A Operação Overclean expôs com clareza o grau de sofisticação e articulação dos esquemas de corrupção que se infiltram no coração das políticas públicas brasileiras. Mais do que um caso isolado, a investigação revelou uma engrenagem sistemática de desvio de recursos públicos, operada por meio de emendas parlamentares, contratos simulados e empresas de fachada, com envolvimento de agentes políticos, servidores, empresários e operadores financeiros.

O impacto da operação vai muito além das prisões, afastamentos e bloqueios de bens. Ela lança luz sobre fragilidades estruturais no sistema de fiscalização e controle, sobretudo no uso de recursos oriundos de emendas, que deveriam atender às necessidades reais da população — saúde, infraestrutura, saneamento, educação — mas vêm sendo sequestradas por interesses particulares.

A Overclean mostrou também que a corrupção não age sozinha: ela se apoia na omissão, no silêncio e, muitas vezes, na normalização de práticas ilegais travestidas de burocracia. Ao mesmo tempo, demonstrou que quando instituições como a Polícia Federal, o Ministério Público, a Receita Federal e a CGU atuam de forma coordenada, os resultados são significativos e capazes de desarticular redes criminosas inteiras.

E o que a população pode fazer?

O combate à corrupção não é tarefa exclusiva do Estado. A sociedade civil tem um papel essencial nesse processo. É possível — e necessário — agir de forma concreta:

  • Fiscalizar o uso de recursos públicos em seu município, acompanhando obras, licitações e contratos. Muitos dados estão disponíveis em portais da transparência e sites institucionais.
  • Denunciar irregularidades por meio de canais oficiais como:
  • Votar com consciência, escolhendo candidatos com histórico limpo e compromisso com a ética na gestão pública.
  • Compartilhar informação qualificada, combatendo a desinformação e fortalecendo a educação política.

A limpeza continua — e precisa de todos nós

Apesar da grandiosidade da operação, ela representa apenas o começo de uma longa jornada. O próprio nome “Overclean” ironiza a tentativa dos criminosos de dar aparência legal a contratos sujos. Agora, cabe à Justiça garantir que os responsáveis sejam punidos, e à sociedade garantir que esse ciclo de impunidade seja, de fato, rompido.

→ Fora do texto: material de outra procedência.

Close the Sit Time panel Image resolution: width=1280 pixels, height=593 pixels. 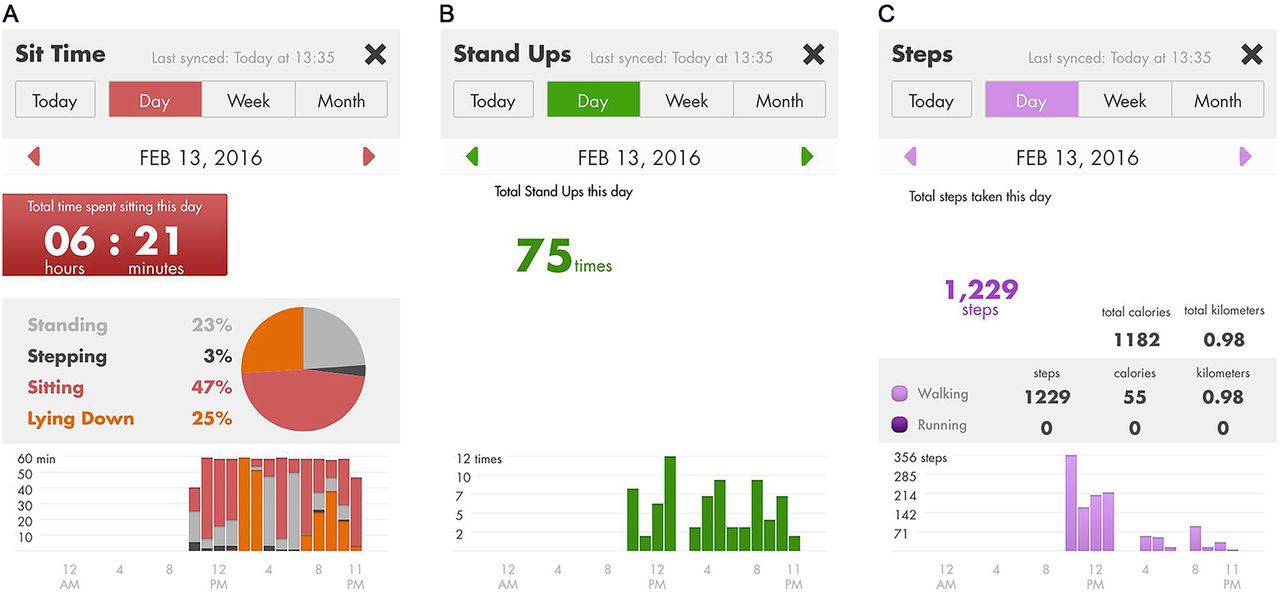point(375,55)
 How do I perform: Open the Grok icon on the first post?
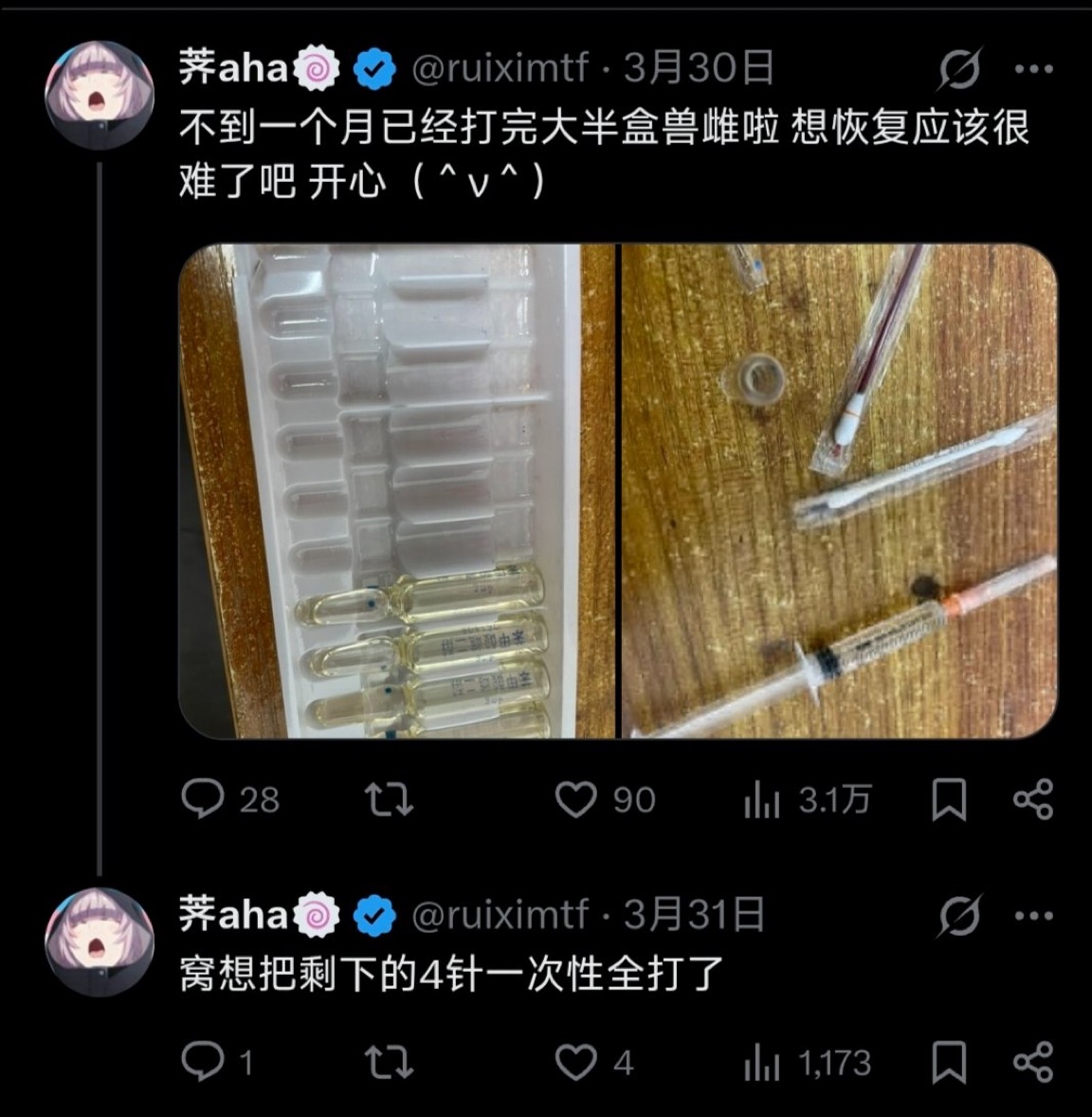pyautogui.click(x=959, y=68)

O Brasil já mostrou, em outras ocasiões, que é capaz de reagir. A Overclean é mais um capítulo de um movimento que só se fortalece com engajamento, participação social e compromisso com a integridade. Não se trata apenas de punir culpados — mas de recuperar a confiança nas instituições, proteger o dinheiro público e assegurar que ele chegue a quem realmente precisa.